Your server's file system contributes to the security of data on it. You can do the following:

• Use NTFS for any drives containing folders you share using IIS.

• By default, Windows puts the Web and FTP data directories on the same drive as Windows. For maximum safety, set up a separate NTFS-formatted drive or partition and use that for your IIS data. You can change the location of the Web and FTP home directories on the Properties pages of these services in the Internet Information Services management tool as I described earlier in the chapter.

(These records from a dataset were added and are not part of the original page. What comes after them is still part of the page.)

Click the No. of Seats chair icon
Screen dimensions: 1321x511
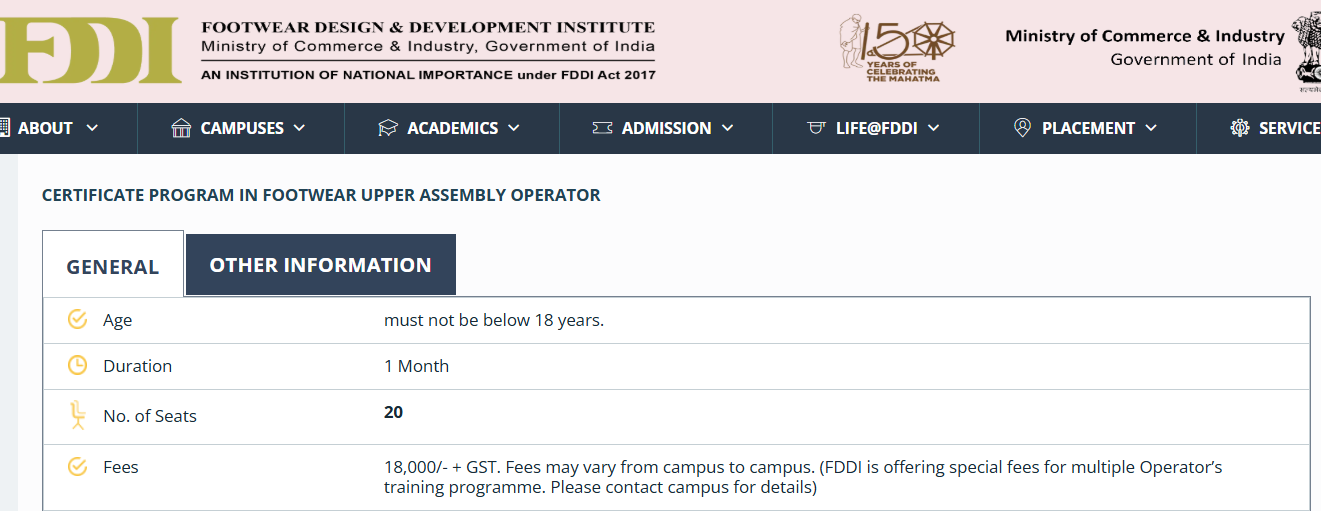click(x=77, y=414)
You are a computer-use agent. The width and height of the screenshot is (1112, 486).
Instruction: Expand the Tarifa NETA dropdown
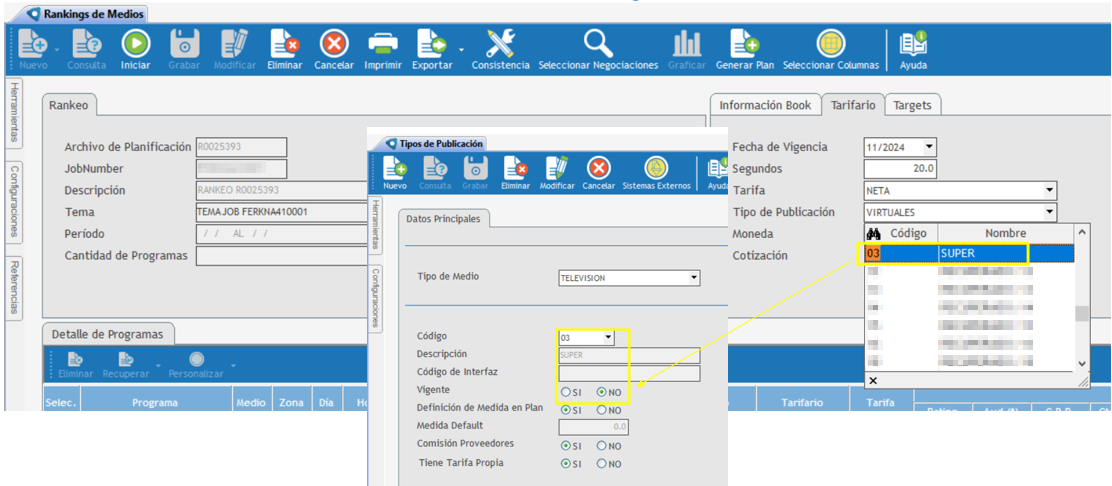1049,190
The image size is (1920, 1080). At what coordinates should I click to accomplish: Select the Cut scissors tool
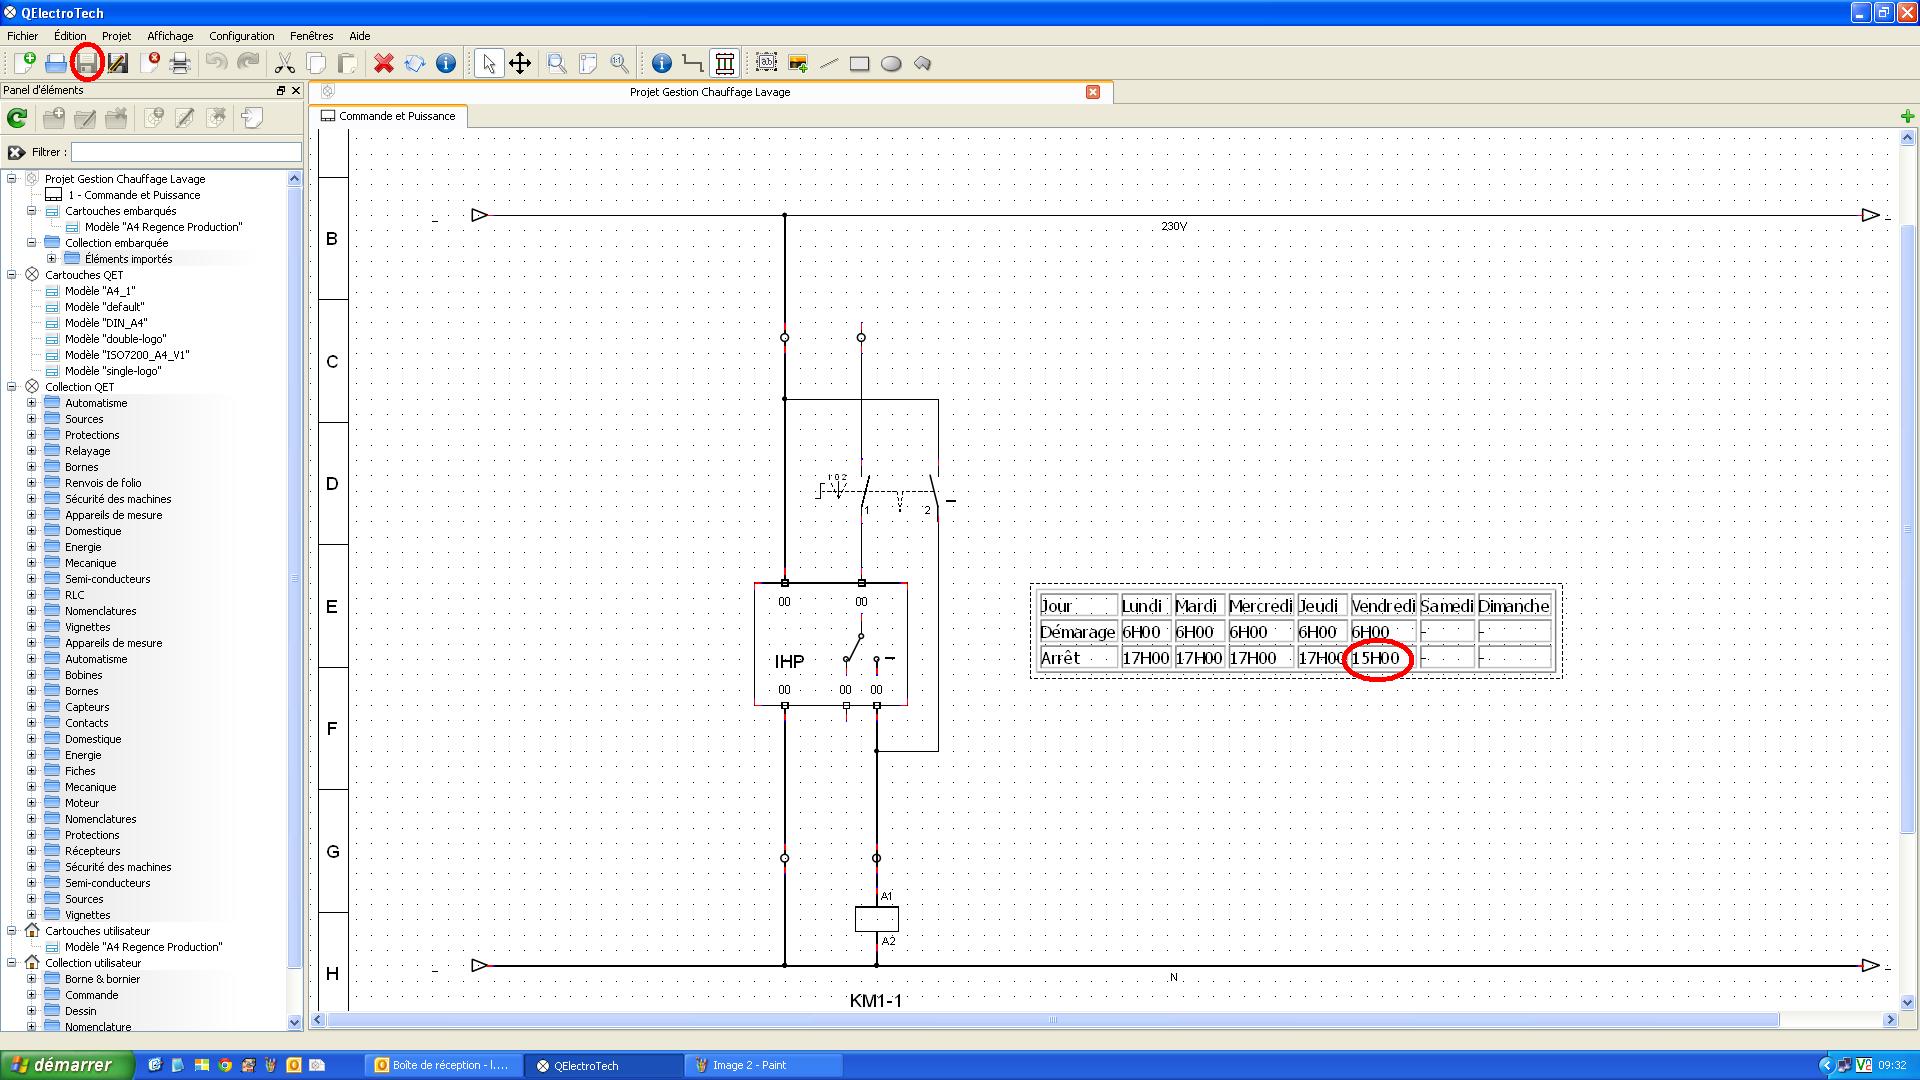285,63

• If you grant Write permission to any of your Web or FTP folders, you should not use Simple File Sharing. Instead, you should use full user-level security and carefully review and adjust the permissions settings in your \inetpub folder and all of its subfolders. By default, Windows assigns new folders Full Control permissions to the Everyone group. Examine folders you create under the \inetpub folder to be sure that only authorized users can read and write files there. The user name IUSR_xxxx, where xxxx is your computer's name, is used for anonymous users, so IUSR_xxxx needs read permission in any folder that contains public pages.

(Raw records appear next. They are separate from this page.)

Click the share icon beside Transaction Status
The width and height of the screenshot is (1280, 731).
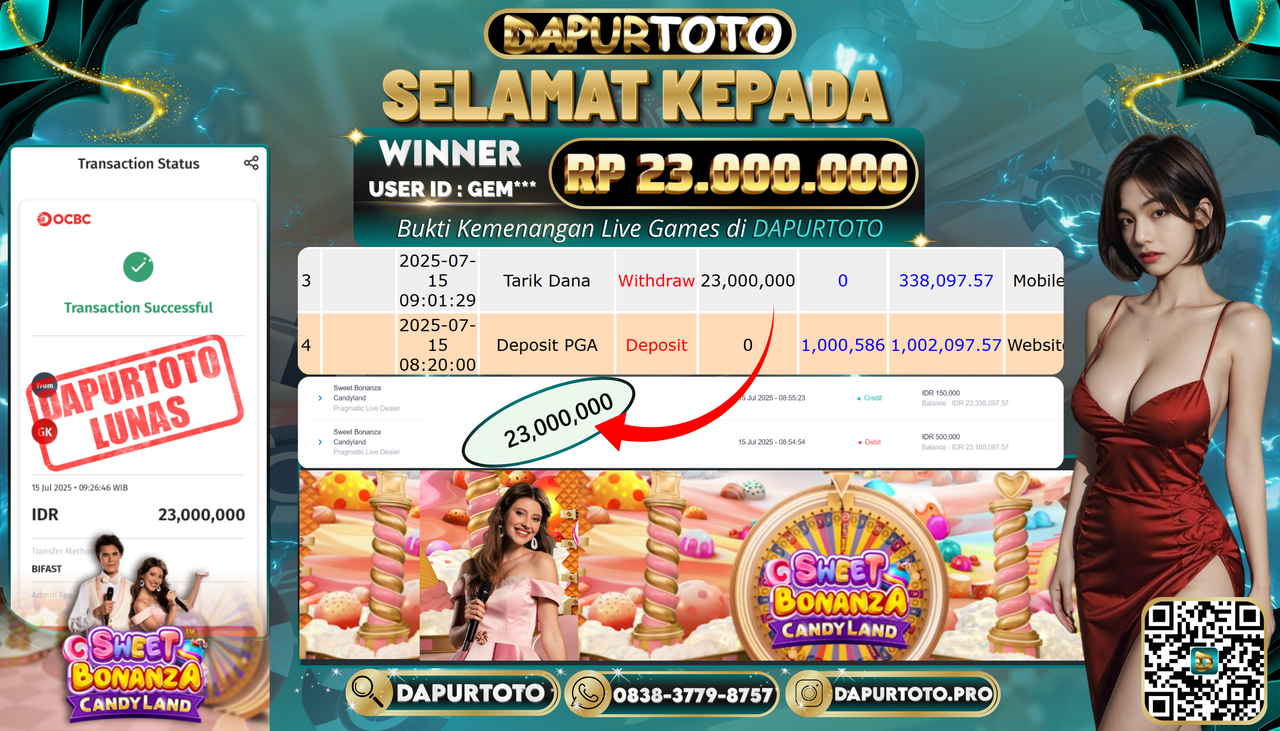tap(251, 163)
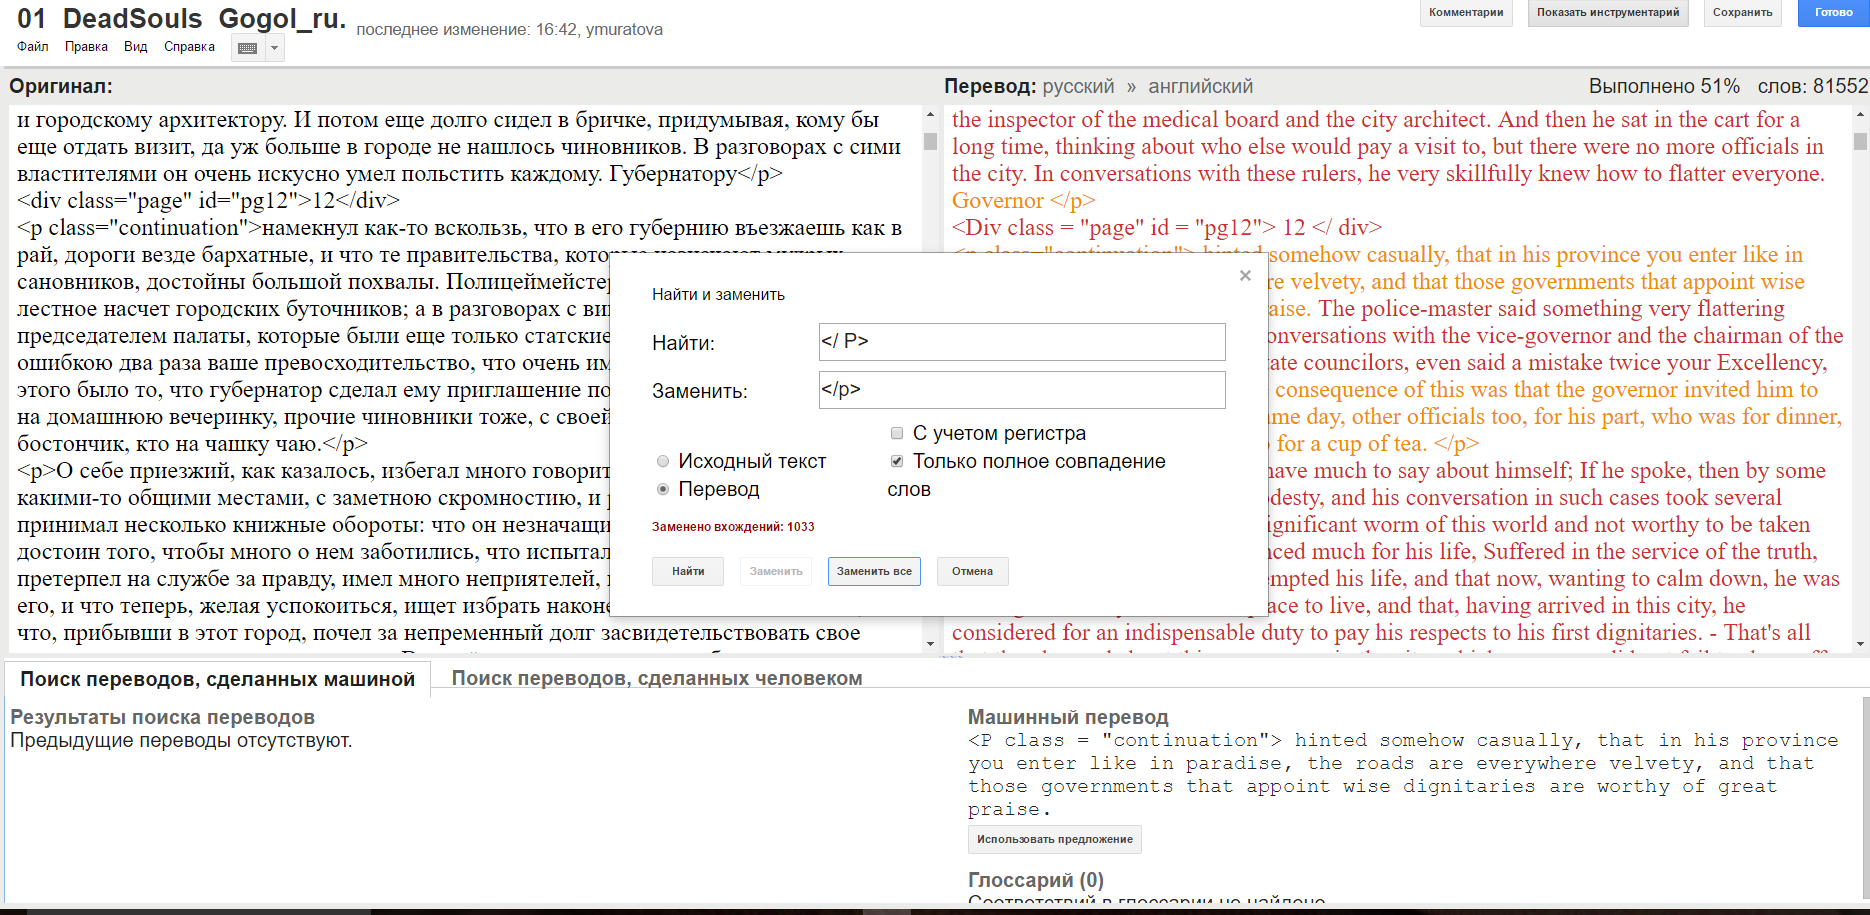Click the Заменить все button
Image resolution: width=1870 pixels, height=915 pixels.
(874, 571)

  For information on Simple File Sharing and folder permissions, p. 1063.

  
  

• Store executable and scripts files in a separate folder from Web pages so that they can be executed but not read. Never check both Write and Script permissions on the same folder: This would let outside people send program scripts to your computer and then run them.

Authentication

If you want to implement user restrictions to limit access to files or folders in your Web site, the Directory Security tab in the IIS Computer Management plug-in (which you open by right-clicking Default Web Site and choosing Properties) lets you permit or prevent Basic Authentication from being used to view protected Web pages.

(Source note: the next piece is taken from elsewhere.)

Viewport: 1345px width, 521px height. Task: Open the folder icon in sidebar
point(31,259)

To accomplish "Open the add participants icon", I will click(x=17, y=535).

Basic Authentication transmits unencrypted usernames and passwords across the Internet. This is a bad thing.

But you get a significant trade-off here. If you don't allow Basic Authentication, no Web browser other than Internet Explorer can view the protected pages. If you do allow Basic Authentication, usernames and passwords are transmitted across the Internet without encryption, which is a significant security risk.

My recommendation is that you not permit Basic authentication. These passwords aren't just for a Web page, remember; they're your Windows XP usernames and passwords, the keys to your computer and network domain. You can mitigate the problem somewhat by creating special limited user accounts that you give out to people who need Internet-based access to your computer via FTP or Web folders; then, if the passwords get intercepted, there is less that an intruder can get away with.

Configuring Your Server

My computer management philosophy is "keep it simple." The fewer services you run, the less likely that one will be configured incorrectly and become a security liability. Use care in configuring and managing your server. Be sure to read Chapter 21, "Network Security," for the scoop on securing your computer and network. Here are some additional tips:

• Install and run only the services you actually need and use.

• Set up a separate disk partition, formatted with the NTFS disk format, and put your \inetpub folder there.

• Enable auditing of access failures and privilege violations.

  For instructions on auditing access failures, p. 837.

  
  

• Back up your system frequently. Include the Registry in your backups, for example, by checking System State in the Backup System Tool or the equivalent in another program.

• Run virus checks regularly.

• Be sure your computer is behind a firewall (Windows Firewall will do), and that you use a connection sharing router or Windows Internet Connection Sharing. These services help block incoming attacks.

• Keep track of the services that should be running on your computer, and watch out for unknown services that may have been installed by rogue software or unauthorized users.